George nodded. “Point taken. What would you do if you were in my position?”
They looked at each other for a moment with affectionate concern. George was only a few years older, but Peter looked almost young enough to be his son. Nevertheless, he had an air of authority that commanded George’s respect. George waited for an answer, prepared to be guided by it.
“It’s a tough one, George. I understand that. Try the test with your trousers. It’s too much money for anybody but a real crook to take. That’s what bothers me. I’d better have a talk with Costa.” Peter glanced over toward the admiral’s statue where he had seen him with George. He wasn’t there.
“I wish you would,” George was saying. “You know I hate having anything to do with the police. In a reasonable society——” He paused, aware that the man from the telegraph office was hovering behind him, and looked up.
“
Here
you are Mr. Yorgo,” the man said. “I think I have something for you.” He fumbled with his pouch and began to go painstakingly through its contents. Eventually, he extracted a telegram and presented his book for signature. Christ, now what? George thought. His mother? His father? Signing, he had difficulty controlling the trembling of his hand. He took the telegram and tore it open savagely.

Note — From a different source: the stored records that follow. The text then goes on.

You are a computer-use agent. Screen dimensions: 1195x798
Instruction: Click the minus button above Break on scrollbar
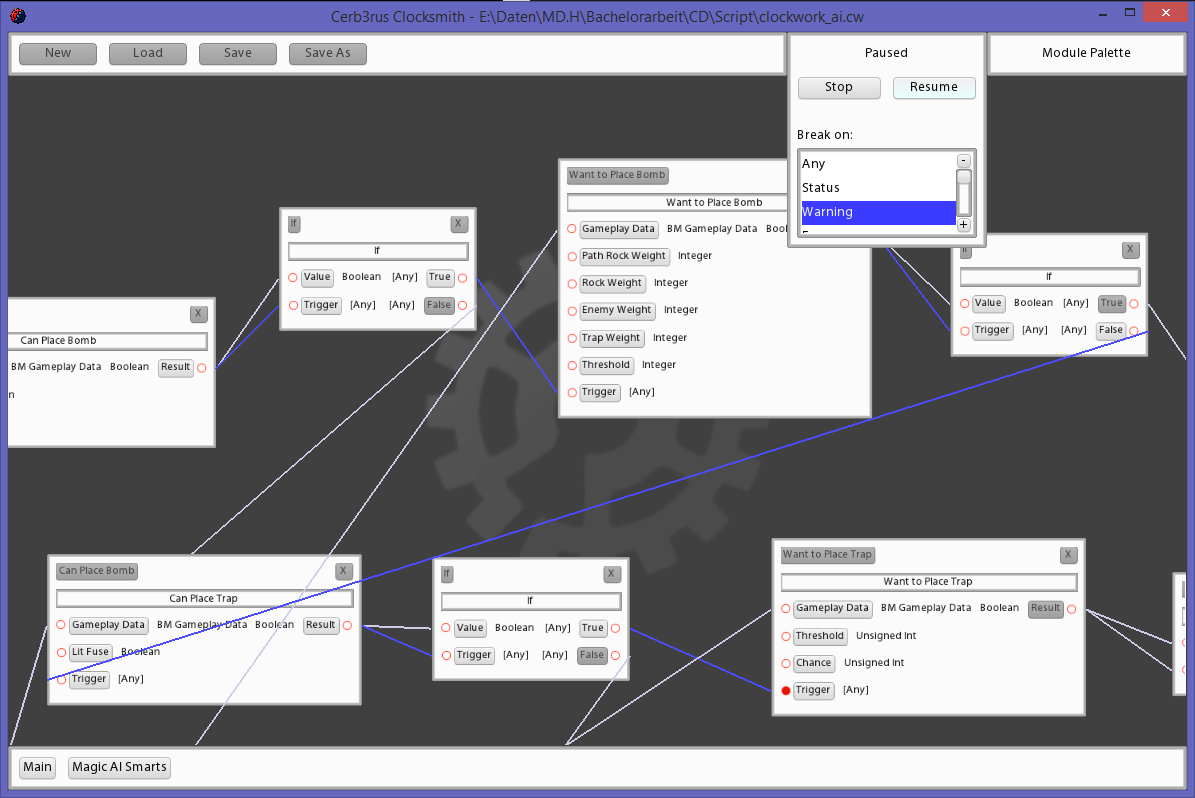(963, 161)
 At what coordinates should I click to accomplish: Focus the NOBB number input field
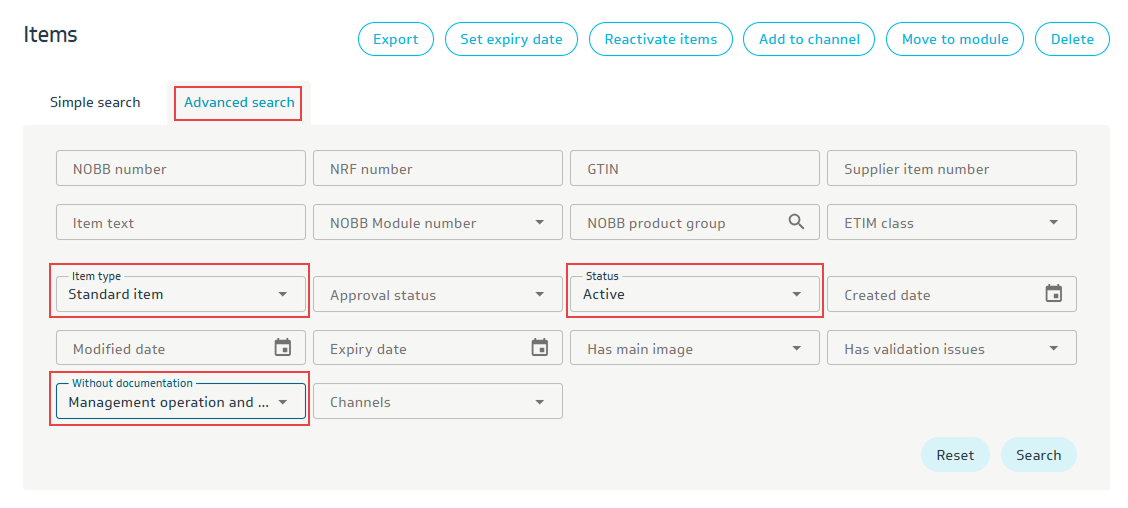pos(180,169)
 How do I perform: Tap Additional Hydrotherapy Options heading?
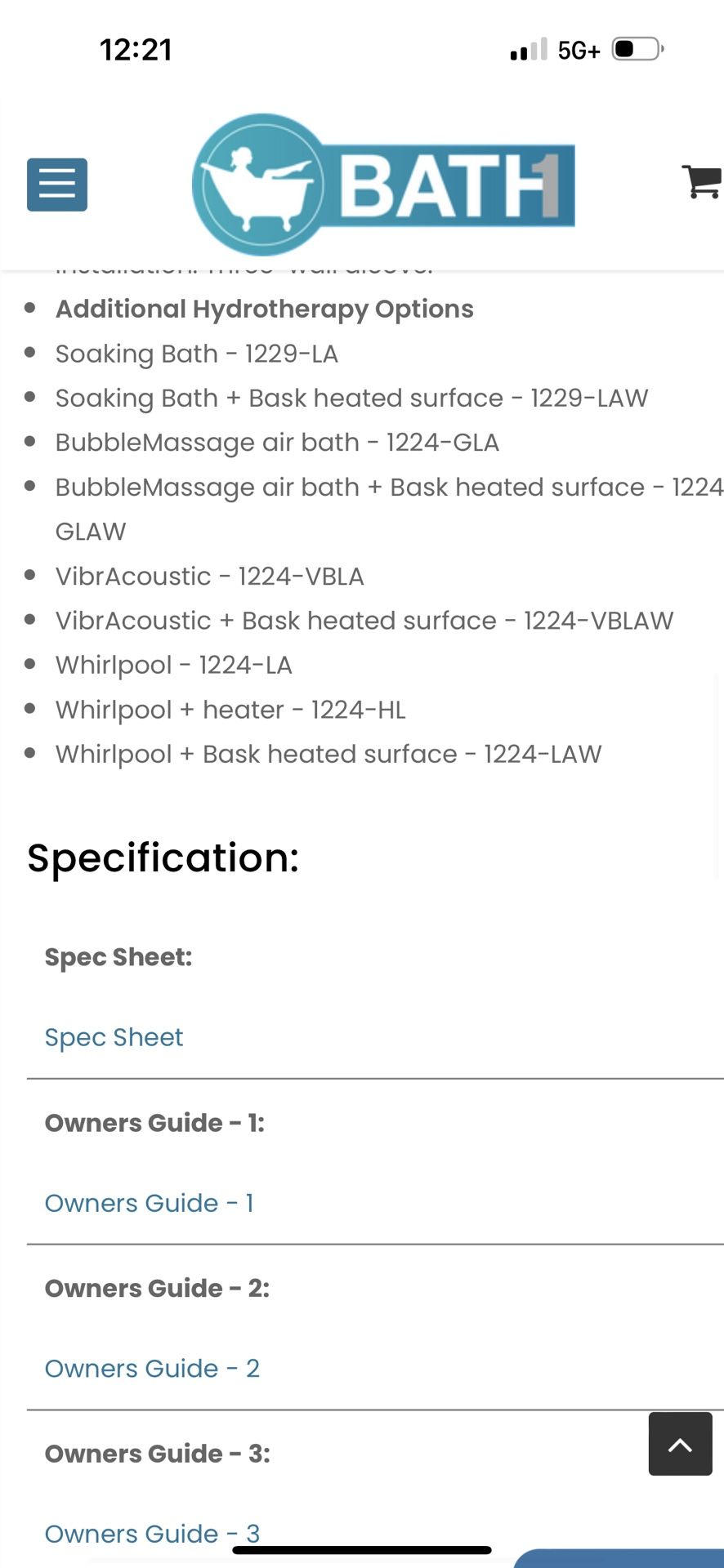tap(264, 310)
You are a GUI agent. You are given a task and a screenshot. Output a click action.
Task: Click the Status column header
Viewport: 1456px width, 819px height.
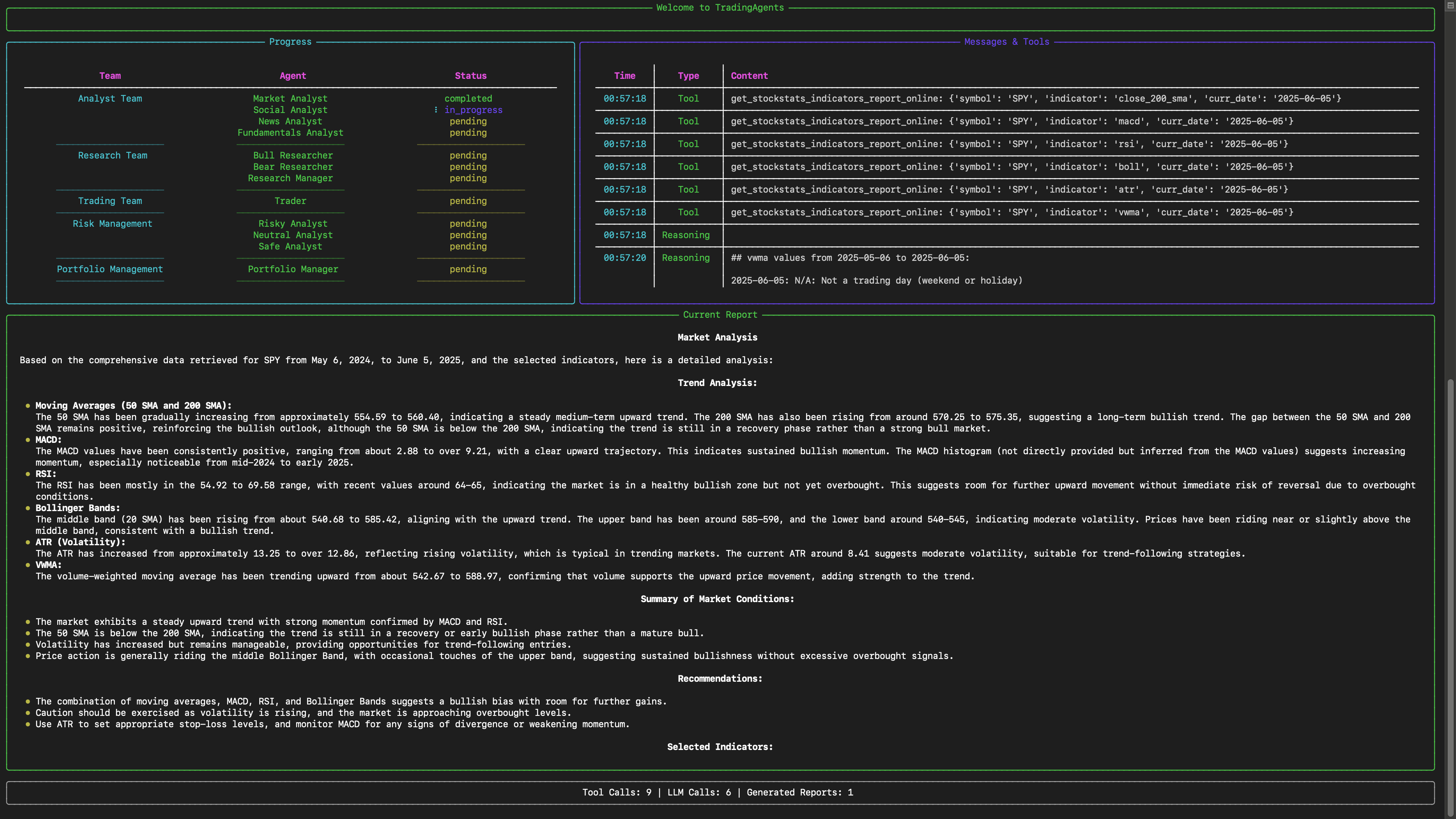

ARRIVING TOMORROW FOR DAY WITH LEIGHTON ARRANGE BOOKISH RECEPTION TRAVELING INCOGNITO NO PRESS PLEASE COCHRAN
George stared at this odd communication for some seconds before his mind grasped it. Cochran. Mike Cochran. Could it possibly be? The rich, the successful, the celebrated Michael Cochran? He knew no other Cochran. Old Mike, his classmate and bosom pal, turned playwright, screen writer, the familiar of presidents, princes, and the big guns of international celebrity. With the caution of experience, he hastily checked the date on the message. The seventeenth. He looked up at the assembly around the table.
“Does anybody know the date today?” he asked.

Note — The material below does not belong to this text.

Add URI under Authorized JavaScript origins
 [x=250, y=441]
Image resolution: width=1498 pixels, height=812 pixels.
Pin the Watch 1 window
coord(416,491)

“It’s the sixteenth, isn’t it?”
“No, it’s later than that. The eighteenth, I think.”
“Isn’t today Thursday?”
“That’s not a date, you cretin.”
“I can tell you exactly,” Peter said after a moment’s thought. “Sunday was the fifteenth. It’s Wednesday, the eighteenth.”

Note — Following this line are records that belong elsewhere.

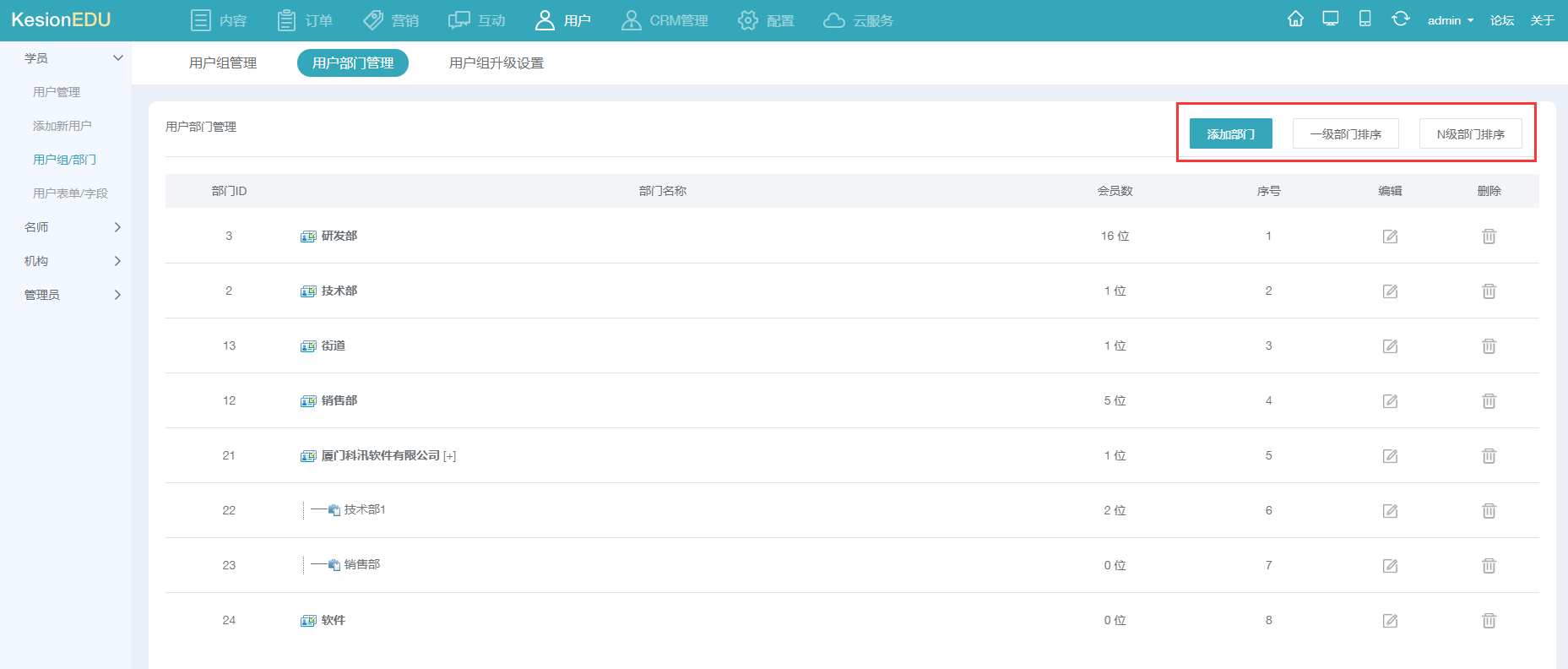Expand the 厦门科汛软件有限公司 [+] toggle
1568x669 pixels.
[x=449, y=456]
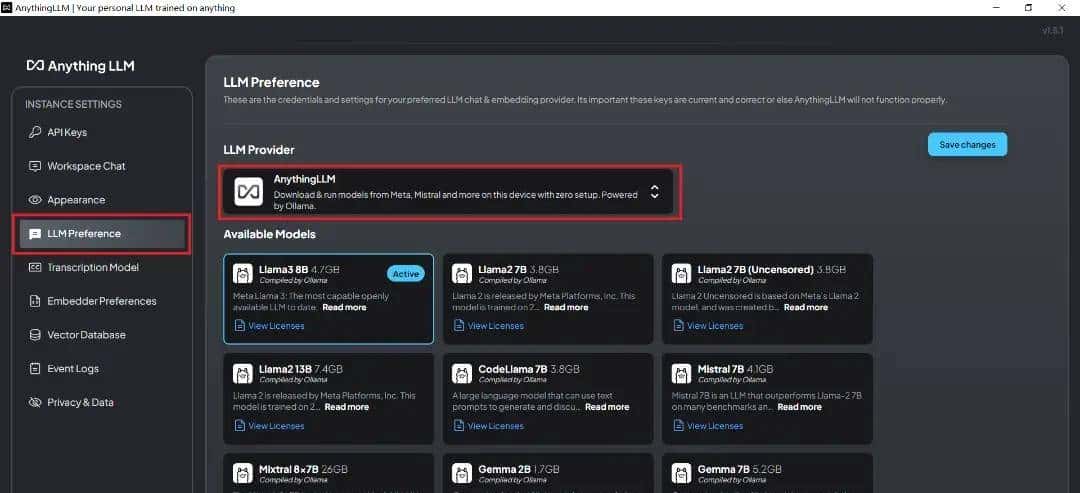Open the AnythingLLM provider selection box

(x=450, y=192)
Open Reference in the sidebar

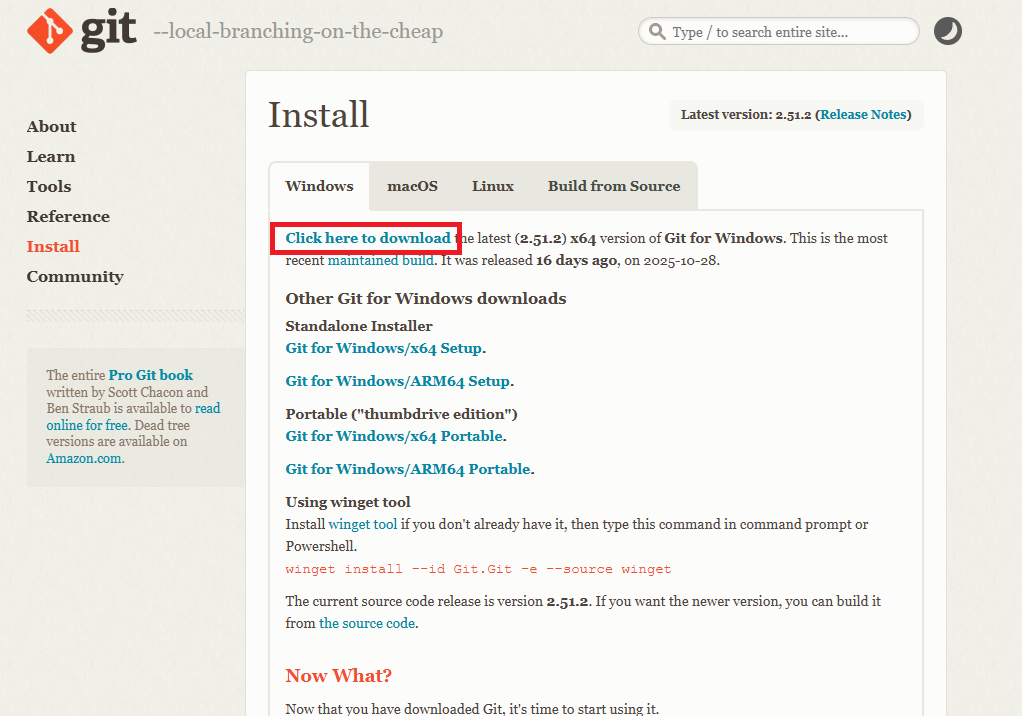point(68,216)
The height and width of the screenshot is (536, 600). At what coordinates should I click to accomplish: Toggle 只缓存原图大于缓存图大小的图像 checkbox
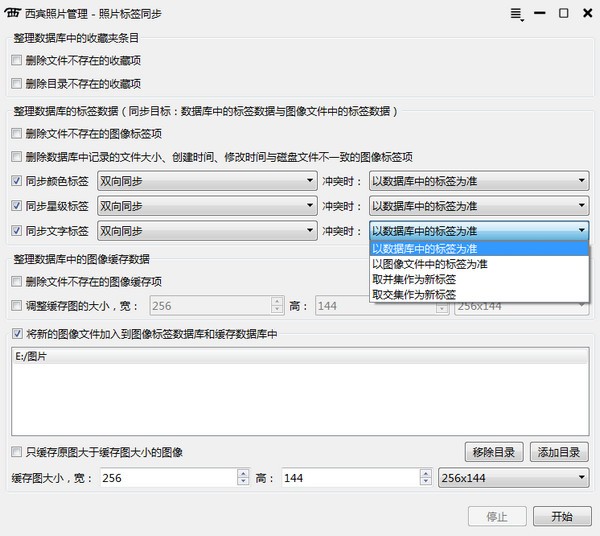point(16,452)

Naturally, George thought. Why shouldn’t a telegram take twenty-four hours to travel forty miles? Then “tomorrow” was today and Mike would be here in less than an hour. He couldn’t believe it. Jesus Christ, after all these years. His mind tried to fix a picture of his friend as he had been when they had last seen each other—twelve years ago?—but he caught only a glimpse of a presence adorned with a few physical details—a lank lock of hair, a tough farm boy’s frame, a tone of voice, witty and sardonic. He experimented with amendments dictated by the passage of time—the lock thin and graying?—the frame padded out with paunch?—but it was as unconvincing as mustaches scrawled on the picture of a pretty girl in the subway. There was success, big sustained worldly success, as well as time to reckon with—success and money. He folded the telegram and put it in a pocket.
“I think Mike Cochran’s coming on the morning boat,” he announced.
“Michael Cochran!” Varnum exclaimed. “Crickey. The island’s coming up in the world. I read he was in Athens on some cultural thing.”
“Really? That explains it.” George beamed happily in a way that had become so unfamiliar that it made his face feel uncomfortable. Mike would take his mind off his money for a while; there was nothing he could do about it till evening, anyway.